There’s arguably nothing better than starting the day with a fresh glass of juice, but when it comes to swapping out your favourite breakfast items for healthier alternatives, scientists say there’s one drink that should take pride of place in your routine.
Rather than swigging orange juice, which can contain up to six teaspoons of sugar in one large glass, studies suggest that drinking beetroot juice can not only help you avoid an inevitable sugar crash but also reduce the signs of inflammation in blood vessels, which are often seen in people with coronary heart disease.
While it’s by no means a magic bullet for better heart health, the purple-hued drink is said to be particularly good for your ticker because it contains dietary nitrates, which help relax and widen blood vessels.
How might beetroot juice improve your heart health?
Beetroot is a straightforward, heart-healthy ingredient to add to soups and smoothies.
(Westend61 via Getty Images)
Aside from being a great source of gut-loving fibre, the nitrates in beetroots help the body to produce more nitric oxide – a molecule that helps our heart function as normal.
“In addition to its role in regulating blood pressure, nitric oxide has important anti-inflammatory effects,” says the British Heart Foundation.
However, levels of nitric oxide tend to be lower in people with heart and circulatory conditions, so it stands to reason that including more nitrates in our diet could be a helpful move.
To test this theory, researchers at Queen Mary University of London set out to see whether a daily beetroot juice shot would increase levels of nitric oxide in participants, and whether this would impact inflammation in the body.
Of the 114 healthy people who volunteered, 78 were given a typhoid vaccine to increase inflammation in their blood vessels, while 36 applied a cream that created a small blister on their skin.
The study volunteers drank 140ml of beetroot juice every morning for a week – half of them were given a drink that was high in nitrate, while the other half drank juice that had it stripped out.
People who were given the typhoid vaccine and drank nitrate-rich beetroot juice had higher levels of nitric oxide in their blood, urine and saliva, and lower levels of inflammatory immune cells. They also had lower levels of monocytes, a type of inflammatory white blood cell, and those that remained in the blood became more anti-inflammatory.
The beetroot juice was also linked to healthier blood vessels and faster healing in the group who had blisters on their skin, with wounds closing more quickly and fewer inflammatory cells present. Researchers think the boost in nitric oxide helped the body calm inflammation sooner, which could have wider benefits for people with coronary heart disease.
While further research needs to be undertaken, the study authors say that a high-nitrate diet could potentially be useful in combating heart health issues like heart attacks in the future.
4 more foods that are high in nitrates
Not to be confused with nitrites, preservatives that are commonly added to processed meats like bacon, sausages and ham, nitrates occur naturally in a wide range of fruits and vegetables.
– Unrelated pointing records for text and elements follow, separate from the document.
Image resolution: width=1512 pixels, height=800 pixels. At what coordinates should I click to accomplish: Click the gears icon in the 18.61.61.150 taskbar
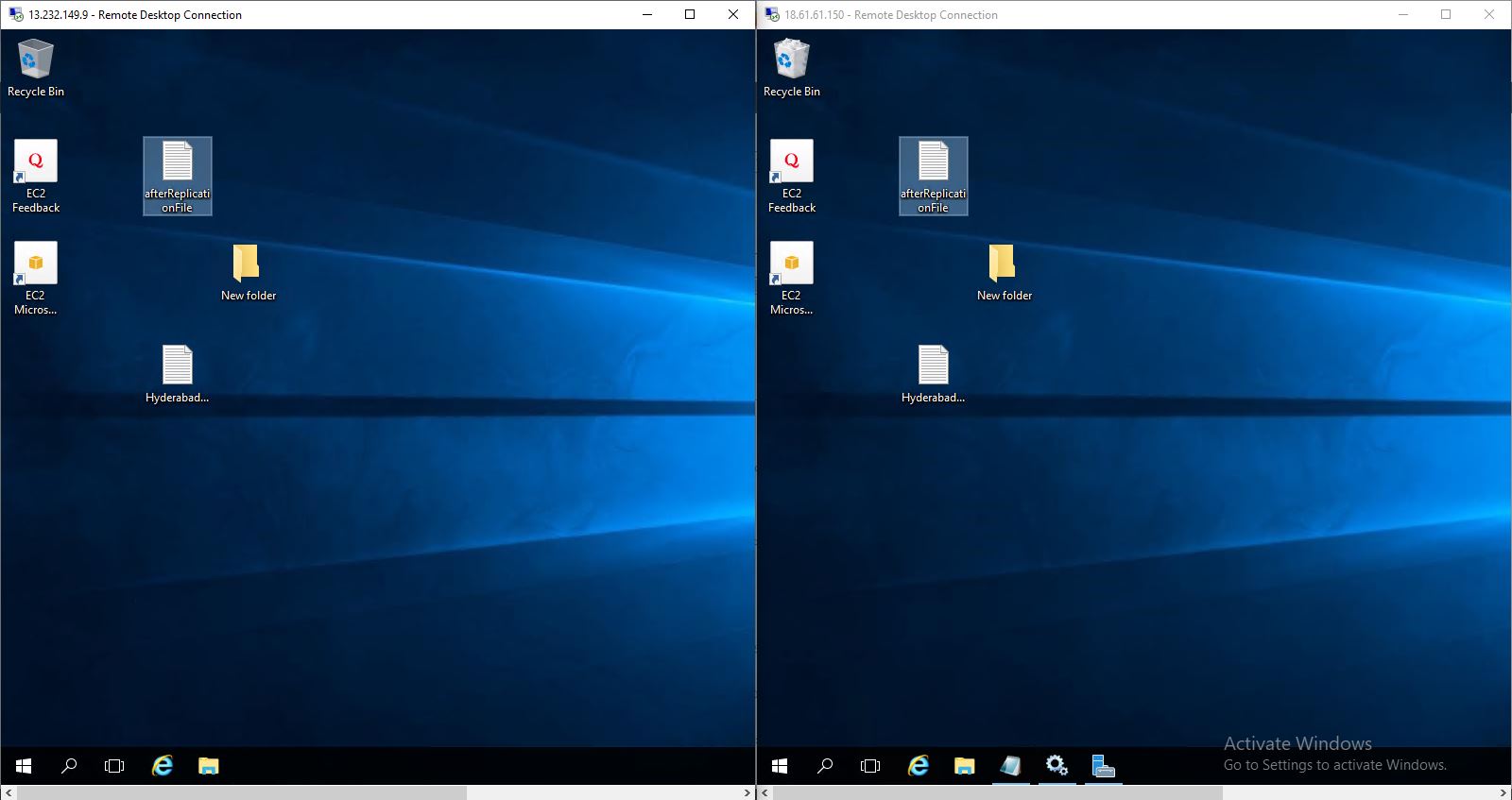(x=1057, y=766)
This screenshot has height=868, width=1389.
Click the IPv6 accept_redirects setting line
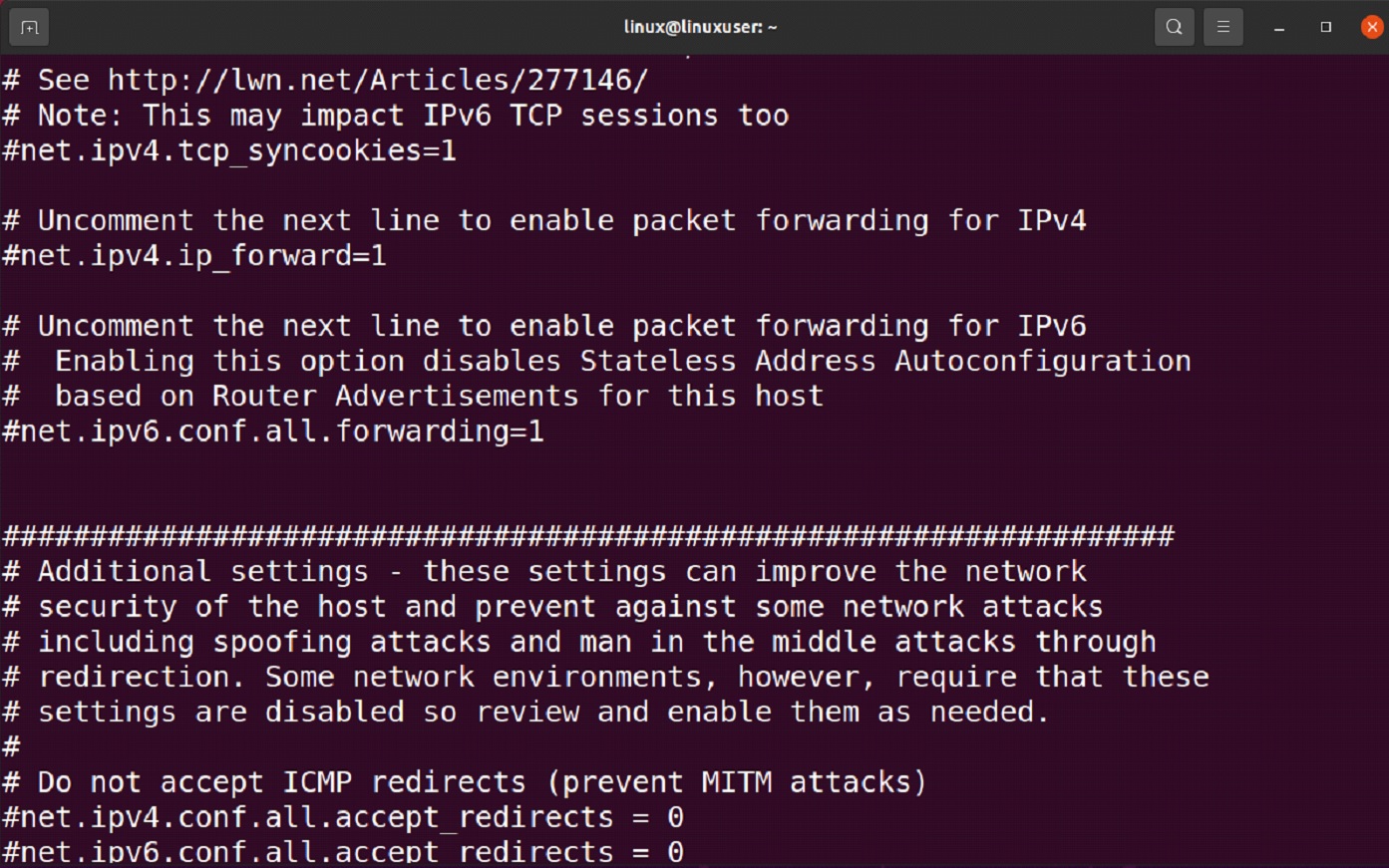(342, 851)
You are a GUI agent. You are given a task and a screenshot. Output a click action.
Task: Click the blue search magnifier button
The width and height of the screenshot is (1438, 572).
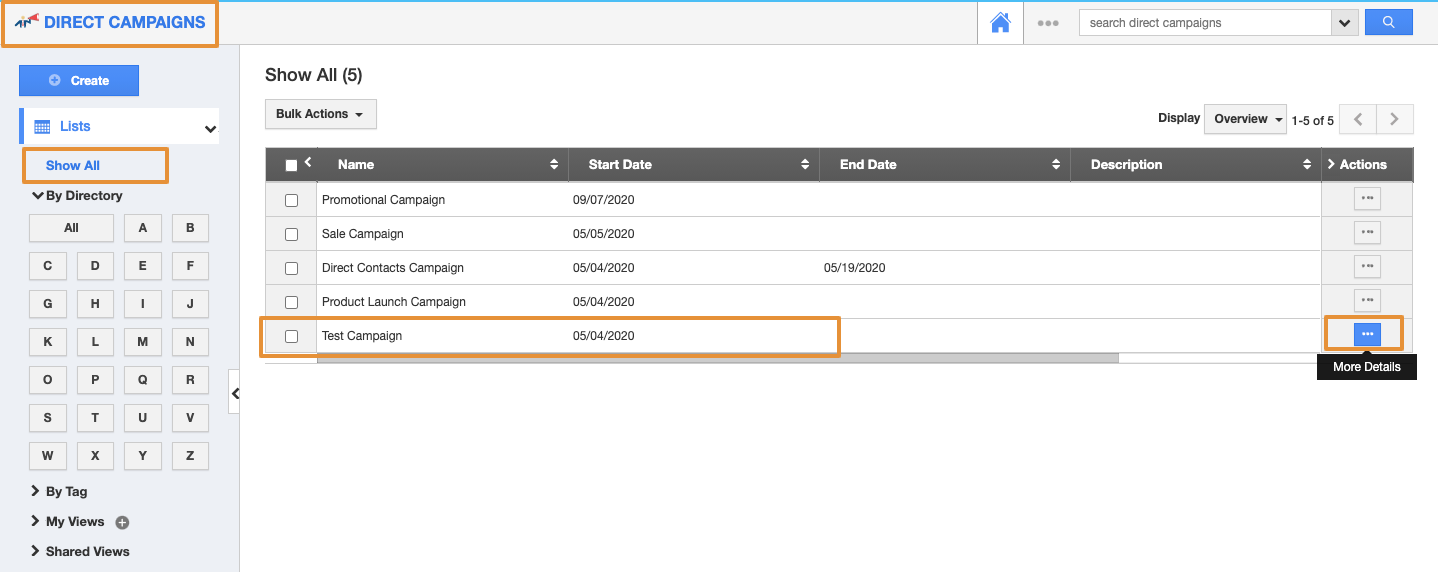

Here are some of the richest sources you’ll find in the supermarket.
1. Rocket
Peppery in flavour and loaded with vitamin K, rocket is considered a “hyper-accumulator” of nitrates absorbed from the soil. It also provides a good dose of vitamin C, which acts as a powerful antioxidant in the body and helps support healthy blood vessels.
2. Spinach
Perfect for wilting into curries, stirring into soups or whizzing into smoothies, spinach is another leafy green with a naturally high nitrate content. It’s also rich in iron, folate and fibre, so eating a daily portion is an extra bonus for your gut health.
4. Lettuce
Often overlooked for trendier salad leaves, lettuce contains meaningful levels of nitrates, particularly when it comes to darker varieties like romaine and butterhead. Cheap and easy to chop into salads and sandwiches, it’s also a source of vitamin K, which helps strengthen bones.
5. Celery
Crunchy and refreshing, celery is naturally high in nitrates, which is why it’s frequently used in beetroot juice blends. It also provides potassium and polyphenols – compounds that are said to play a role in supporting cardiovascular health.